Today (7 November) marks seven years since Canadian singer-songwriter Leonard Cohen truly was “ready, my Lord”.
It’s also the 80th birthday of Helen Garner, the Australian true-crime novelist behind Monkey Grip, The Children’s Bach, This House of Grief, and others.
These two noteworthy anniversaries haven’t been lost on Canberra folk artist Fred Smith, who has written songs to honour their legacies. ‘Lenny’ and ‘Hel’ are included in his new album Look, described as walking a “nice line between reverence and piss take”.
Fred released his first album in 1998, entitled Soapbox, which has sold about 3000 copies in Canberra to become “a bit of a local success”.
He has also featured on the ABC’s Australian Story and published a book called The Dust of Uruzgan, inspired by his many stints in Afghanistan as a political officer “engaging with tribal leaders and provincial government officials”.
He returned to the Australian embassy in Afghanistan in 2020 and again in 2021 to assist with the US Army’s evacuation of Kabul.
These experiences have become a major source of inspiration for his songwriting. Throughout August 2022, for instance, he toured southeast Australia with ‘Gates of KIA’, a song about the anniversary of the fall of Afghanistan to the Taliban.
“I’ve spent much of the last two years very focused on telling the Afghanistan story,” he says.
“But Look marks a real transition away from all that.”
Fred has long been a fan of Helen Garner’s writing and her “real gift for observation”.
“She doesn’t take on anything particularly remarkable, but she pays attention to the world very carefully and describes it very honestly, and that’s all it takes to make good art.”
He first encountered Leonard Cohen while working as a waiter on a cruise ship in the Hawaiian islands when he was 18.
“Another waiter there, an old Mexican guy, took it upon himself to provide with me a cultural education – he gave me a copy of Victor Hugo’s Les Misérables, a copy of War and Peace, a brochure from an East German holiday camp, and a Leonard Cohen cassette,” Fred recalls.
“I started listening to this stuff, and it didn’t make an immediate impact, but about a year later, it sank in. I’m not the first to have fallen for the songs of Leonard Cohen – he seems to be a power who understands our longings and drives, irrational as they may be.”
Work on a single to celebrate Cohen’s life started in 2004. It’s finally complete and wrapped up in Look.

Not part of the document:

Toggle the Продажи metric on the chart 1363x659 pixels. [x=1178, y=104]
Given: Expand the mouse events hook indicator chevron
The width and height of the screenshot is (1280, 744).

This name, believe it or not, was inspired by the road-surface safety markings near Canberra’s light-rail tracks.
“I was telling my photographer Jeff Dunn how I didn’t have any ideas, and he said, ‘Oh, I know a really cool shot in front of the tram’ … So we dressed up and took the shot and the concrete just happened to have the word ‘Look’ on the front, and there was no way of getting that out of the photo. So we thought, ‘Well, there it is’.”
Fred describes the lead single, ‘Crisis’, as a “gentle piss-take on my career as a songwriter and folk singer in Canberra”.

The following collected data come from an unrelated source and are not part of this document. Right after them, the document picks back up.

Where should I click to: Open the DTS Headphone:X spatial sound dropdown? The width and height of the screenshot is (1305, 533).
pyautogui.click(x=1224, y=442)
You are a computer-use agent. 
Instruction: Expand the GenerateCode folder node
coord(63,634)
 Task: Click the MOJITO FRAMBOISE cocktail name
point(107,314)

“An upbeat zeitgeist-tickling Rumba tune, inspired by the last three years that have seemed to be a rolling series of crises around the world.”
Another song captures what it’s like to spend three lockdowns cooped up in a hotel in Afghanistan.

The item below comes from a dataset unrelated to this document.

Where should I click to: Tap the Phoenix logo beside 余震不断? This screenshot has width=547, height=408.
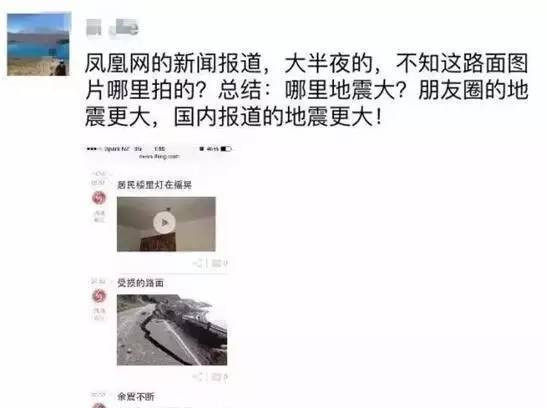click(99, 406)
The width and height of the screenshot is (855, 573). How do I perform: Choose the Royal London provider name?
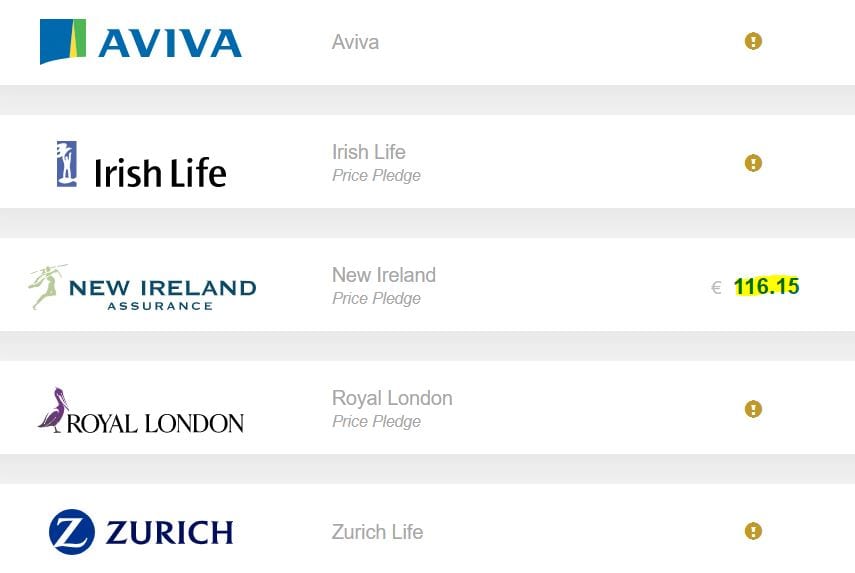(x=392, y=398)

Fred will spend the next few months “touring the shit out of it” through Melbourne, Bundanoon, Braidwood, and here in Canberra on Saturday, 25 November at The Street Theatre. He says “people are really warming to the songs”.
“So many people have been touched by Leonard Cohen’s writing, and I think it really resonates now. There’s a lot in the new album people are responding to – meditations on mortality, but with a humour to it as well people seem to resonate with too.”